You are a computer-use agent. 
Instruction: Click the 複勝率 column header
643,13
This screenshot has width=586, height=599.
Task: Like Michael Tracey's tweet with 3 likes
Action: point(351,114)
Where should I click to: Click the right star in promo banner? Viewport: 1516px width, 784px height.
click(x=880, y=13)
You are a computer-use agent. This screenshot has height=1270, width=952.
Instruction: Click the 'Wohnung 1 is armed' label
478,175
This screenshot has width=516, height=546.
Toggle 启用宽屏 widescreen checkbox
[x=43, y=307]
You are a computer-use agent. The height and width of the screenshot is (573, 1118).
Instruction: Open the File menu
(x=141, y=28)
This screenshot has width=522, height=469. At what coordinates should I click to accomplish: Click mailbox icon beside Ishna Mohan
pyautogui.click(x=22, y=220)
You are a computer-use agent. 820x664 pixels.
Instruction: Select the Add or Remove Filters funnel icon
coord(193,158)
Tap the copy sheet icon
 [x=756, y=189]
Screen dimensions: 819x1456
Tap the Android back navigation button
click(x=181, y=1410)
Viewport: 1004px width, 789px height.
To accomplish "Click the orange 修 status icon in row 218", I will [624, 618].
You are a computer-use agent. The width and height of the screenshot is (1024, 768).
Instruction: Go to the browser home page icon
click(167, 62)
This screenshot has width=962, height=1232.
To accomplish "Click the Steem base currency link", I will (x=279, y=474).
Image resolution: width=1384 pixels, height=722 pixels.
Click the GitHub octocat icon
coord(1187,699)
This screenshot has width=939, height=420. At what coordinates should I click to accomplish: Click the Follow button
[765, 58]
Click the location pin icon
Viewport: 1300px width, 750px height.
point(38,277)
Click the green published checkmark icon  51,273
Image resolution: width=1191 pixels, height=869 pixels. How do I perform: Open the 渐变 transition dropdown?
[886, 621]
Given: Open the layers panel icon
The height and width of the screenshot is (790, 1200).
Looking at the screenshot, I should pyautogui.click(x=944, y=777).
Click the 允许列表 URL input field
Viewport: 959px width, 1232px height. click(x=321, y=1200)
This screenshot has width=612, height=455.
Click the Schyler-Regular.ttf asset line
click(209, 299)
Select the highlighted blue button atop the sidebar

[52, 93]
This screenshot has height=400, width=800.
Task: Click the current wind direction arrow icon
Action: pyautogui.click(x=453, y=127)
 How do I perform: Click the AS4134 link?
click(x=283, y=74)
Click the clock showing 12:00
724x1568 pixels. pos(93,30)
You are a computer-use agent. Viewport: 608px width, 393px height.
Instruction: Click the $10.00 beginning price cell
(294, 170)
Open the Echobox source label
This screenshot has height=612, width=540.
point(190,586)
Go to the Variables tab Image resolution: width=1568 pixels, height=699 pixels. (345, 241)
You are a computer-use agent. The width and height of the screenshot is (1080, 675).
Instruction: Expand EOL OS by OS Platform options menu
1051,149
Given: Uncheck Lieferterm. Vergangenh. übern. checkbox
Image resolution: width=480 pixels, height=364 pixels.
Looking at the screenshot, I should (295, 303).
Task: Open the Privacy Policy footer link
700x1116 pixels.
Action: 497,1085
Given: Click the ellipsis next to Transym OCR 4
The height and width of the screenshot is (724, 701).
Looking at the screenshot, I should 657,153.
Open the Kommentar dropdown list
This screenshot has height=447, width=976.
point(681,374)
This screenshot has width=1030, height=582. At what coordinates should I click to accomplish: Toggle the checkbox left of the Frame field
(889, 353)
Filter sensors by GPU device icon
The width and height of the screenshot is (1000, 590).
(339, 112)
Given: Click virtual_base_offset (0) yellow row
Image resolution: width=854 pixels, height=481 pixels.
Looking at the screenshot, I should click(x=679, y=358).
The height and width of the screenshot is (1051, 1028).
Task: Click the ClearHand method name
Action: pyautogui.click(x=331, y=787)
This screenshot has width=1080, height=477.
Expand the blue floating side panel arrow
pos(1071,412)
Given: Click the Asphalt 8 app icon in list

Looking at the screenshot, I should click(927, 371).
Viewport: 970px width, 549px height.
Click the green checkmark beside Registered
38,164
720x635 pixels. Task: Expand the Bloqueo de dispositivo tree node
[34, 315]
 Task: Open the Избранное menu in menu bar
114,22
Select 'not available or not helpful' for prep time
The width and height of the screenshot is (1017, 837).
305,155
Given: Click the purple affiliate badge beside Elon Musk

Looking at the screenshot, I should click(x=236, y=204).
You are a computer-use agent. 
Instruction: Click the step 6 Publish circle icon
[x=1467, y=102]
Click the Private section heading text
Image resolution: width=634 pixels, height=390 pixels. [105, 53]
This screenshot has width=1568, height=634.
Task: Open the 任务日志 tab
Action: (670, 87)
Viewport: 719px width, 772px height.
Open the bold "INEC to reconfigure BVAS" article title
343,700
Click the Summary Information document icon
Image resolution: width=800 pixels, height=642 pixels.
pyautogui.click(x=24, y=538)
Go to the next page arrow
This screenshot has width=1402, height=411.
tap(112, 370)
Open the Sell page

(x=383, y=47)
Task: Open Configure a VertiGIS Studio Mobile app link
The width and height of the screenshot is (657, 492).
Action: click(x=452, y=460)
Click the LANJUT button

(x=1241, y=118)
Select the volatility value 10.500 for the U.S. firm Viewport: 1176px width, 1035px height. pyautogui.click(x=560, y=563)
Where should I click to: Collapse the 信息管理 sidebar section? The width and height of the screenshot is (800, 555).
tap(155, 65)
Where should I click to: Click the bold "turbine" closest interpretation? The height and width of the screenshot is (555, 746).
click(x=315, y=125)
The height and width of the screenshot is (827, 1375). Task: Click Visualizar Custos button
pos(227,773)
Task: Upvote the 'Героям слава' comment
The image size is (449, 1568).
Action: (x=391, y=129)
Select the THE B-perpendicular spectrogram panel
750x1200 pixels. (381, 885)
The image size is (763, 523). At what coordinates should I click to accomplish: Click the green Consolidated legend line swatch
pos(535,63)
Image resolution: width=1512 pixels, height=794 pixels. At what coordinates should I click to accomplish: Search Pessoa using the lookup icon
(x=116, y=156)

+ + + + + + +

» **GOAL OF THE EXERCISE**:
Write down all the entries again without a single difference.

» **TASK RESPONSE**:
You are a computer-use agent. 
Instruction: Click the 複勝率 column header
643,13
This screenshot has width=586, height=599.
Task: Like Michael Tracey's tweet with 3 likes
Action: point(351,114)
Where should I click to: Click the right star in promo banner? Viewport: 1516px width, 784px height.
click(x=880, y=13)
You are a computer-use agent. This screenshot has height=1270, width=952.
Instruction: Click the 'Wohnung 1 is armed' label
478,175
This screenshot has width=516, height=546.
Toggle 启用宽屏 widescreen checkbox
[x=43, y=307]
You are a computer-use agent. The height and width of the screenshot is (573, 1118).
Instruction: Open the File menu
(x=141, y=28)
This screenshot has width=522, height=469. At what coordinates should I click to accomplish: Click mailbox icon beside Ishna Mohan
pyautogui.click(x=22, y=220)
You are a computer-use agent. 820x664 pixels.
Instruction: Select the Add or Remove Filters funnel icon
coord(193,158)
Tap the copy sheet icon
 [x=756, y=189]
Screen dimensions: 819x1456
Tap the Android back navigation button
click(x=181, y=1410)
Viewport: 1004px width, 789px height.
To accomplish "Click the orange 修 status icon in row 218", I will [624, 618].
You are a computer-use agent. The width and height of the screenshot is (1024, 768).
Instruction: Go to the browser home page icon
click(167, 62)
This screenshot has width=962, height=1232.
To accomplish "Click the Steem base currency link", I will (x=279, y=474).
Image resolution: width=1384 pixels, height=722 pixels.
Click the GitHub octocat icon
coord(1187,699)
This screenshot has width=939, height=420. At what coordinates should I click to accomplish: Click the Follow button
[765, 58]
Click the location pin icon
Viewport: 1300px width, 750px height.
point(38,277)
Click the green published checkmark icon  51,273
Image resolution: width=1191 pixels, height=869 pixels. How do I perform: Open the 渐变 transition dropdown?
[886, 621]
Given: Open the layers panel icon
The height and width of the screenshot is (790, 1200).
Looking at the screenshot, I should pyautogui.click(x=944, y=777).
Click the 允许列表 URL input field
Viewport: 959px width, 1232px height. click(x=321, y=1200)
This screenshot has width=612, height=455.
Click the Schyler-Regular.ttf asset line
click(209, 299)
Select the highlighted blue button atop the sidebar

[52, 93]
This screenshot has height=400, width=800.
Task: Click the current wind direction arrow icon
Action: pyautogui.click(x=453, y=127)
 How do I perform: Click the AS4134 link?
click(x=283, y=74)
Click the clock showing 12:00
724x1568 pixels. pos(93,30)
You are a computer-use agent. Viewport: 608px width, 393px height.
Instruction: Click the $10.00 beginning price cell
(294, 170)
Open the Echobox source label
This screenshot has height=612, width=540.
point(190,586)
Go to the Variables tab Image resolution: width=1568 pixels, height=699 pixels. (345, 241)
You are a computer-use agent. The width and height of the screenshot is (1080, 675).
Instruction: Expand EOL OS by OS Platform options menu
1051,149
Given: Uncheck Lieferterm. Vergangenh. übern. checkbox
Image resolution: width=480 pixels, height=364 pixels.
Looking at the screenshot, I should (295, 303).
Task: Open the Privacy Policy footer link
700x1116 pixels.
Action: 497,1085
Given: Click the ellipsis next to Transym OCR 4
The height and width of the screenshot is (724, 701).
Looking at the screenshot, I should 657,153.
Open the Kommentar dropdown list
This screenshot has height=447, width=976.
point(681,374)
This screenshot has width=1030, height=582. At what coordinates should I click to accomplish: Toggle the checkbox left of the Frame field
(889, 353)
Filter sensors by GPU device icon
The width and height of the screenshot is (1000, 590).
(339, 112)
Given: Click virtual_base_offset (0) yellow row
Image resolution: width=854 pixels, height=481 pixels.
Looking at the screenshot, I should click(x=679, y=358).
The height and width of the screenshot is (1051, 1028).
Task: Click the ClearHand method name
Action: pyautogui.click(x=331, y=787)
This screenshot has width=1080, height=477.
Expand the blue floating side panel arrow
pos(1071,412)
Given: Click the Asphalt 8 app icon in list

Looking at the screenshot, I should click(927, 371).
Viewport: 970px width, 549px height.
Click the green checkmark beside Registered
38,164
720x635 pixels. Task: Expand the Bloqueo de dispositivo tree node
[34, 315]
 Task: Open the Избранное menu in menu bar
114,22
Select 'not available or not helpful' for prep time
The width and height of the screenshot is (1017, 837).
305,155
Given: Click the purple affiliate badge beside Elon Musk

Looking at the screenshot, I should click(x=236, y=204).
You are a computer-use agent. 
Instruction: Click the step 6 Publish circle icon
[x=1467, y=102]
Click the Private section heading text
Image resolution: width=634 pixels, height=390 pixels. [105, 53]
This screenshot has width=1568, height=634.
Task: Open the 任务日志 tab
Action: (670, 87)
Viewport: 719px width, 772px height.
Open the bold "INEC to reconfigure BVAS" article title
343,700
Click the Summary Information document icon
Image resolution: width=800 pixels, height=642 pixels.
pyautogui.click(x=24, y=538)
Go to the next page arrow
This screenshot has width=1402, height=411.
tap(112, 370)
Open the Sell page

(x=383, y=47)
Task: Open Configure a VertiGIS Studio Mobile app link
The width and height of the screenshot is (657, 492).
Action: click(x=452, y=460)
Click the LANJUT button

(x=1241, y=118)
Select the volatility value 10.500 for the U.S. firm Viewport: 1176px width, 1035px height. pyautogui.click(x=560, y=563)
Where should I click to: Collapse the 信息管理 sidebar section? The width and height of the screenshot is (800, 555).
tap(155, 65)
Where should I click to: Click the bold "turbine" closest interpretation? The height and width of the screenshot is (555, 746).
click(x=315, y=125)
The height and width of the screenshot is (827, 1375). Task: Click Visualizar Custos button
pos(227,773)
Task: Upvote the 'Героям слава' comment
The image size is (449, 1568).
Action: (x=391, y=129)
Select the THE B-perpendicular spectrogram panel
750x1200 pixels. (381, 885)
The image size is (763, 523). At what coordinates should I click to accomplish: Click the green Consolidated legend line swatch
pos(535,63)
Image resolution: width=1512 pixels, height=794 pixels. At what coordinates should I click to accomplish: Search Pessoa using the lookup icon
(x=116, y=156)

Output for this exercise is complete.